== Prompt ==
Filter the records below for the word "computer". Keep each line that has it.

Entries taken from a collection
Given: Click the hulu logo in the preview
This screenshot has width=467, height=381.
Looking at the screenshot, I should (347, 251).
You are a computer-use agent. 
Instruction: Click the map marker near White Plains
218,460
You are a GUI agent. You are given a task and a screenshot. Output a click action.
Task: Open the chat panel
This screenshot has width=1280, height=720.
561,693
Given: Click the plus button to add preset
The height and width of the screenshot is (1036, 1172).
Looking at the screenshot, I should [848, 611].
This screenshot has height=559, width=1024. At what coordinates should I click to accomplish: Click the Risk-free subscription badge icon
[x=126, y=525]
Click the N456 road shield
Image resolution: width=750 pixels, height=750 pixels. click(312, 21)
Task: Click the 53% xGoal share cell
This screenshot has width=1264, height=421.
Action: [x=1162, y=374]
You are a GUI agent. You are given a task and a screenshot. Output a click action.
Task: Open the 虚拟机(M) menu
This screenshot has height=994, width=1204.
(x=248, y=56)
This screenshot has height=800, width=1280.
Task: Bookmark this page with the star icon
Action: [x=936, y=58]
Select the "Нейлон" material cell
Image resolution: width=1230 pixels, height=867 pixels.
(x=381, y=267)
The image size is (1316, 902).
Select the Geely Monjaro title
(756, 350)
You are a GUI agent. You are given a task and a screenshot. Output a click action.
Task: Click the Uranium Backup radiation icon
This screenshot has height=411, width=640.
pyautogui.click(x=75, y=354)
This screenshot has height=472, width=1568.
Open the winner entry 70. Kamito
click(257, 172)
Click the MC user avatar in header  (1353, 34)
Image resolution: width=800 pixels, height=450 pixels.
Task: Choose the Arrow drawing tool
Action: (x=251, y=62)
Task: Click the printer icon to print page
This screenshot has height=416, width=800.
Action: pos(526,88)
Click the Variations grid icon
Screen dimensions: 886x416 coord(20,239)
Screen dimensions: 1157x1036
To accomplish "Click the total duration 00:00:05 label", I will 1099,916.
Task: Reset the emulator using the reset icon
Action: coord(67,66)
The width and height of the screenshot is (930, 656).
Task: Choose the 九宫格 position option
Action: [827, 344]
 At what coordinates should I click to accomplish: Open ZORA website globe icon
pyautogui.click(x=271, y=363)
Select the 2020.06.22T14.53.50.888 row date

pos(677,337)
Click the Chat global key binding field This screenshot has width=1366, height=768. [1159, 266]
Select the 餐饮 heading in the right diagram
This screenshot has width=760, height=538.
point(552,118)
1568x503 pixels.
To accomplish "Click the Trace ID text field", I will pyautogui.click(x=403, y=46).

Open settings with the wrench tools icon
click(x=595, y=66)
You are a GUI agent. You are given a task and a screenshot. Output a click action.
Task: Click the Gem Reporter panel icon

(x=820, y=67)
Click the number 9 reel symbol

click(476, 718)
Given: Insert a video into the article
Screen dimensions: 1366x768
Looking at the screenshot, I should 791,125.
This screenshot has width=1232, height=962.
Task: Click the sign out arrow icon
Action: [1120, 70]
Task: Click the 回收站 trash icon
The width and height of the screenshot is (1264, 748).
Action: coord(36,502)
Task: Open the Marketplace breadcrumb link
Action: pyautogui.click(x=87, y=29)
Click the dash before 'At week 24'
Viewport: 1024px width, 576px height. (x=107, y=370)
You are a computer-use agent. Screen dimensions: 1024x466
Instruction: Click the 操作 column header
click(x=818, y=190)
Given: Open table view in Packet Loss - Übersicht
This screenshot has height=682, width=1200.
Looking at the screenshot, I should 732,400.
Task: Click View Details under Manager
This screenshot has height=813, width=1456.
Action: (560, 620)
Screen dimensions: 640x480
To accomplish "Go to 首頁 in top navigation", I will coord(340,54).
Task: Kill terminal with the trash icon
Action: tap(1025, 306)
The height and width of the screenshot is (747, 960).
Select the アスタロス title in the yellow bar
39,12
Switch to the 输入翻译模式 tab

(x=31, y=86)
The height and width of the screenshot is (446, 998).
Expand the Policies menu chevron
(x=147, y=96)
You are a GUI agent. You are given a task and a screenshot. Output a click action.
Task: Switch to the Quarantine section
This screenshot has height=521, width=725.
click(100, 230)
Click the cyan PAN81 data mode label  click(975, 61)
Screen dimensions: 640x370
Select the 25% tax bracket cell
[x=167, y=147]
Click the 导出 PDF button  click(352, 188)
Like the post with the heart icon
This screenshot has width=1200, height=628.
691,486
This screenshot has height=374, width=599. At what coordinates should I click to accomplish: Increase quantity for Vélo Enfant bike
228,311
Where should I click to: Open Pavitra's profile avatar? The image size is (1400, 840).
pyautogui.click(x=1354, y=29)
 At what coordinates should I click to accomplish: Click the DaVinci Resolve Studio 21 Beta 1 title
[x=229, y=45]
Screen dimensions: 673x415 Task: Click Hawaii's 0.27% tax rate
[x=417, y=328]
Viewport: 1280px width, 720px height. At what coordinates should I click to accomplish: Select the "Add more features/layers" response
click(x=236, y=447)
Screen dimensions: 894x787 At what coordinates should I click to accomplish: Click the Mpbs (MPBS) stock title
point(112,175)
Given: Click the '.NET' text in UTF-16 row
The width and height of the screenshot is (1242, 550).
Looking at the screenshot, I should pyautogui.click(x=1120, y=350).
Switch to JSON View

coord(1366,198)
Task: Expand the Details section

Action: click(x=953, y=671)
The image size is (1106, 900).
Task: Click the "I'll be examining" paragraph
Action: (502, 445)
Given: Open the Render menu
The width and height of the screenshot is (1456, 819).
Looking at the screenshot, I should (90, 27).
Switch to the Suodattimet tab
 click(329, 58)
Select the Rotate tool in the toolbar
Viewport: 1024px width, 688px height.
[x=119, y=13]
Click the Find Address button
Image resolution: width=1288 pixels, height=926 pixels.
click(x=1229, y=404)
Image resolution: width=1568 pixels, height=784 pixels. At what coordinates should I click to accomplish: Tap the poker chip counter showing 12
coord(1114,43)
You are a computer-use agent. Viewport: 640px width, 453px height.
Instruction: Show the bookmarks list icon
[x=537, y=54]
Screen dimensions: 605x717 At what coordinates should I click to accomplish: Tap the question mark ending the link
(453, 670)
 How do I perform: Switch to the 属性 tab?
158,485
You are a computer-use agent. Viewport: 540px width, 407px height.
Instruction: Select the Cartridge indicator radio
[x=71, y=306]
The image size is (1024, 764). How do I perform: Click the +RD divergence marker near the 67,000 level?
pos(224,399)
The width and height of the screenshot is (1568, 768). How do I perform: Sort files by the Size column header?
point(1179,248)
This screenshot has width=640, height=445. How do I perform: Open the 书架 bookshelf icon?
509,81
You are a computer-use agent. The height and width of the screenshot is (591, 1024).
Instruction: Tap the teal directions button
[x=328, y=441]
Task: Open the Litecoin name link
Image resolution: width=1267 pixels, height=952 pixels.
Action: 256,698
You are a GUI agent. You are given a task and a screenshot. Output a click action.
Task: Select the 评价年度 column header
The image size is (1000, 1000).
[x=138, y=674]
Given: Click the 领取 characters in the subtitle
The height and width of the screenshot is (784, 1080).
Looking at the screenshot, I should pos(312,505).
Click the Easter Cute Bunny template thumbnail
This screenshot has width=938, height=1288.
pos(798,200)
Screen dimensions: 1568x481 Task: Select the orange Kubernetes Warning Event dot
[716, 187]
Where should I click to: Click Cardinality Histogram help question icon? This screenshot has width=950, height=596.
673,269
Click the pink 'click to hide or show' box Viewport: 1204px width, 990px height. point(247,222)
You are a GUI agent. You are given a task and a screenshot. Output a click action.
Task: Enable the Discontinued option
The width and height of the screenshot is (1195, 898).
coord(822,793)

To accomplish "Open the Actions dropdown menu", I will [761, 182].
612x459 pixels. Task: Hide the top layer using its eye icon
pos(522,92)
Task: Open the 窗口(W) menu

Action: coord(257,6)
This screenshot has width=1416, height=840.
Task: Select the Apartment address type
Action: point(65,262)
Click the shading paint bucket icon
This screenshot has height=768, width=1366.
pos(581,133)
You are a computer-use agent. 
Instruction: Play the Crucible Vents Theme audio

== Written solution ==
You are a computer-use agent. 
You are a computer-use agent. Screen dimensions: 1024x466
You are a computer-use agent. Viewport: 640px width, 453px height.
You are a computer-use agent. Viewport: 540px width, 407px height.
You are a computer-use agent. The height and width of the screenshot is (591, 1024).
You are a computer-use agent. 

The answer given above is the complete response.